**Assigned task:** Can you find the lines of the listing that include "checkbox" and copy every one?

_____

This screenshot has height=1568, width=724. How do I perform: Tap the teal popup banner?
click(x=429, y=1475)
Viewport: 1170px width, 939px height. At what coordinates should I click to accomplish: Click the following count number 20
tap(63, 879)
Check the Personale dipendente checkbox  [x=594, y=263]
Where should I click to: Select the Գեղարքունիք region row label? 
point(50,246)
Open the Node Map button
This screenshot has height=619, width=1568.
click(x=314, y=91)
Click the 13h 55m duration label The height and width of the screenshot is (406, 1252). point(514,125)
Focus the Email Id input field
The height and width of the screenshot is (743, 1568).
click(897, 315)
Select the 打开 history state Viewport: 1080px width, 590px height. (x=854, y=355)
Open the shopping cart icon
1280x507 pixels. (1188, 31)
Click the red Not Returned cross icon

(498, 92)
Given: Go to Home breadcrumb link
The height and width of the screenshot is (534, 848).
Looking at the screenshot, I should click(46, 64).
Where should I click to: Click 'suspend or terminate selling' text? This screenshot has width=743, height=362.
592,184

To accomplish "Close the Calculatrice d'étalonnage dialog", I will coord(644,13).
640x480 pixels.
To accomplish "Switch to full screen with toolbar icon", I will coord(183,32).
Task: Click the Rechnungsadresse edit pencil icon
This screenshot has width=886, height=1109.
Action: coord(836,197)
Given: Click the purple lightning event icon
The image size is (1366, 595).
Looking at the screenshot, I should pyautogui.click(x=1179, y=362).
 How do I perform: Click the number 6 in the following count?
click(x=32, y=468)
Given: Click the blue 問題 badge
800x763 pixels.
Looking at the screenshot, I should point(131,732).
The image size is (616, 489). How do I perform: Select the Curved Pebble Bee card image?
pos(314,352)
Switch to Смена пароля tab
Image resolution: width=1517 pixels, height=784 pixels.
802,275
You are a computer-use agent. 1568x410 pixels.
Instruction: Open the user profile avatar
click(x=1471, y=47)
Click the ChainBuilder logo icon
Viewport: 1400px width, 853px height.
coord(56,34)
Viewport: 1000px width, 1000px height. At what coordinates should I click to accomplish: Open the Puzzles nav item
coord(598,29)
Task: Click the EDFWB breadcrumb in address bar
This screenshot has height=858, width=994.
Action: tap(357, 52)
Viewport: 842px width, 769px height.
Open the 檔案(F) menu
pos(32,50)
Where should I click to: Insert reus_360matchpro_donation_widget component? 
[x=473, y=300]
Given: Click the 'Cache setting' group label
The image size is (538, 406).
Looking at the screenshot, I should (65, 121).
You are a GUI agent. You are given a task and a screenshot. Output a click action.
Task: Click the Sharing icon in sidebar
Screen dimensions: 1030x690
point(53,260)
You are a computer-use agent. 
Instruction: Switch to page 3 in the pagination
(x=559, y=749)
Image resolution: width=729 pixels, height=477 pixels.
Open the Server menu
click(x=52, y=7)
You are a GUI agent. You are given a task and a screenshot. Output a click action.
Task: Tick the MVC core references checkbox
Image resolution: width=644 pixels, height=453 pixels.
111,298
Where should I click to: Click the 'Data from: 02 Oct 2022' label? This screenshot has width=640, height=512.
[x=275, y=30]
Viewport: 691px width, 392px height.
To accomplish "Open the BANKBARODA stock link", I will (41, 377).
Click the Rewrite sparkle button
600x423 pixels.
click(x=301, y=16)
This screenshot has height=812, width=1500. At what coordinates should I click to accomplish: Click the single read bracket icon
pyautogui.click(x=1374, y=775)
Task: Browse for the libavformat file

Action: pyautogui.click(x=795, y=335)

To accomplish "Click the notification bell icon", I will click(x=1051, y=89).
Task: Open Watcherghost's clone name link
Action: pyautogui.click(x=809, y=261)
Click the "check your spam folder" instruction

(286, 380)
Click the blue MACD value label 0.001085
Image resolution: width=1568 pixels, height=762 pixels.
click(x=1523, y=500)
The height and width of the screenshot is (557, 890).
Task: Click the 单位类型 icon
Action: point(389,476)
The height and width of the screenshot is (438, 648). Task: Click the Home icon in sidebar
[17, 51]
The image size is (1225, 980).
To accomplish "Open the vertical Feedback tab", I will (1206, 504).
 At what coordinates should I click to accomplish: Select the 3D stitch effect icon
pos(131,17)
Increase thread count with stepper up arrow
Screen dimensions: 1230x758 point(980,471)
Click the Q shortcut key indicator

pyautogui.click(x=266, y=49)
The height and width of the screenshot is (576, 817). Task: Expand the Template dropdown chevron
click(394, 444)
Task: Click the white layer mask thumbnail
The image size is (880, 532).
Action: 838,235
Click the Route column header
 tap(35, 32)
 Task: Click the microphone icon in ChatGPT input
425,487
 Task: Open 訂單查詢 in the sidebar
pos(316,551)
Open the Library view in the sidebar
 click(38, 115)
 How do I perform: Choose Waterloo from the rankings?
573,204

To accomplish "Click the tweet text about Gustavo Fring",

_____

**Solution to this exercise:**
Check the Personale dipendente checkbox  [x=594, y=263]
Task: Tick the MVC core references checkbox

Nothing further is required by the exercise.